Your task
Revise the items below by swapping "coordinates" for "point" wherever it occurs, keeping everything else the same. Leave the pictures out of your answer.

Records for the exercise
● ● ●
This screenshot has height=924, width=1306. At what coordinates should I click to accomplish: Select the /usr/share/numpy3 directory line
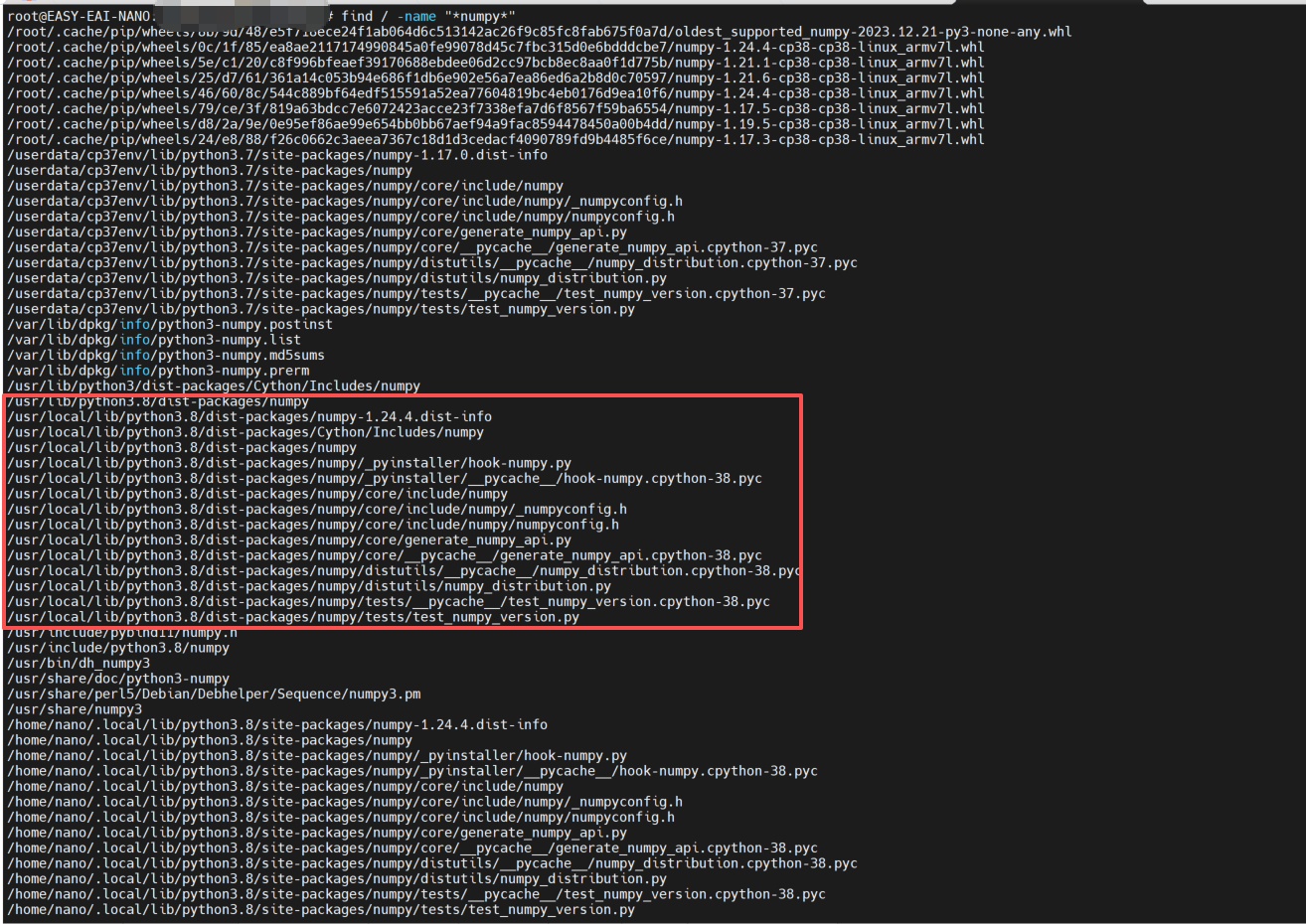(x=84, y=708)
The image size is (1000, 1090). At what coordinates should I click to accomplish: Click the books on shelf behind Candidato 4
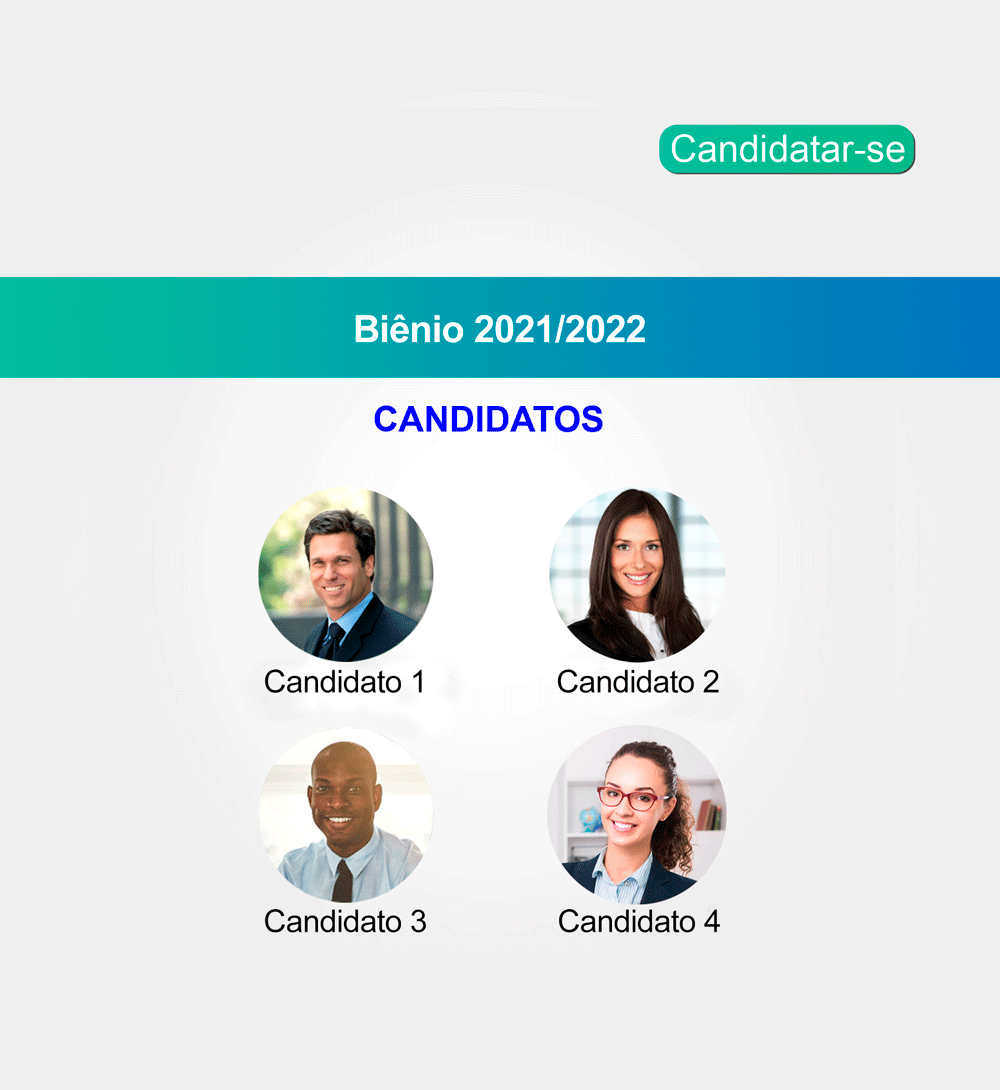coord(708,815)
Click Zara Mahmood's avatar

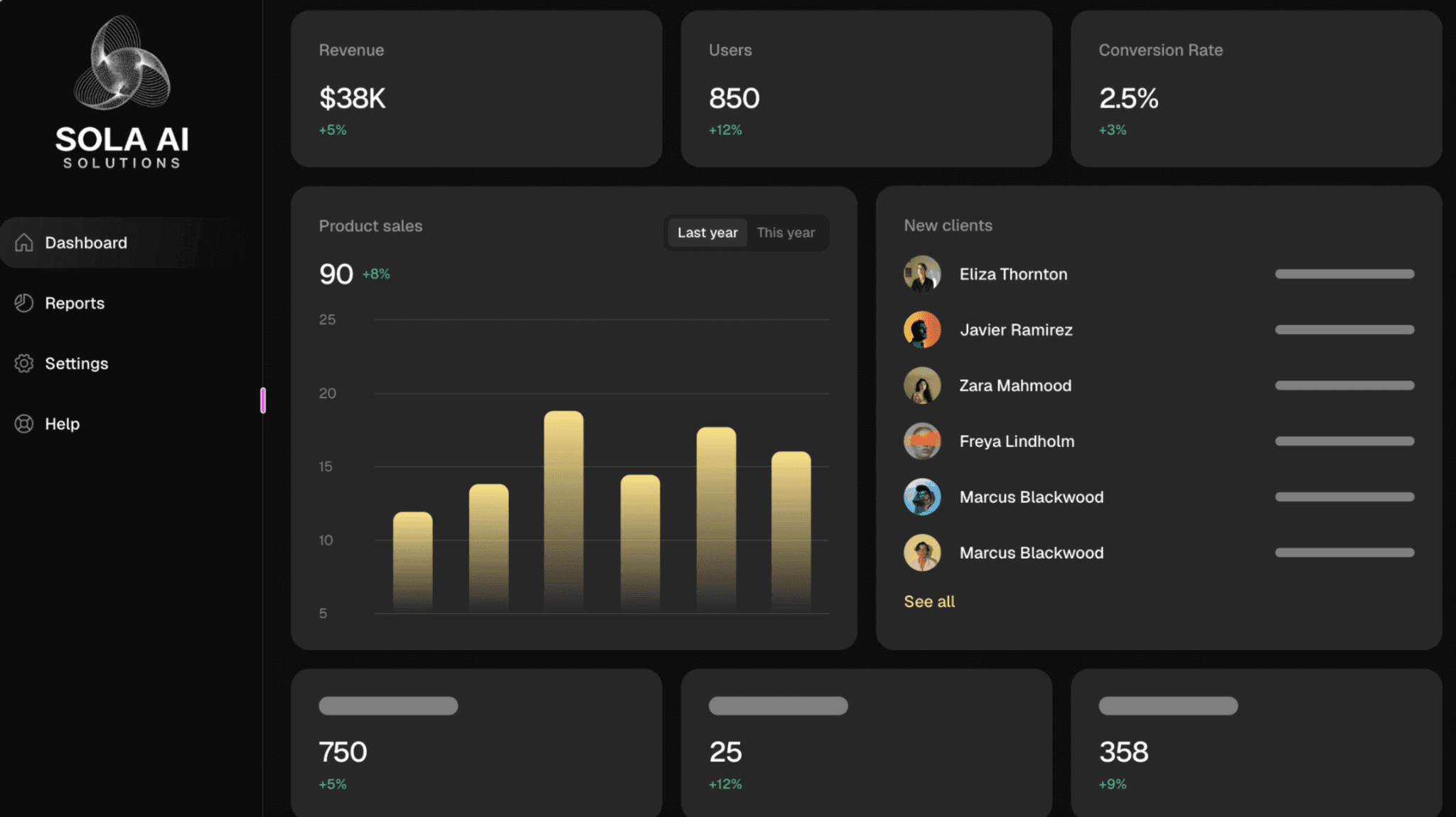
● ● ●
The answer
This screenshot has height=924, width=1306. At what point should I click to accomplish: Select the /usr/share/numpy3 directory line
(x=84, y=708)
The image size is (1000, 1090). At what point should I click to accomplish: Click the books on shelf behind Candidato 4
coord(708,815)
Click Zara Mahmood's avatar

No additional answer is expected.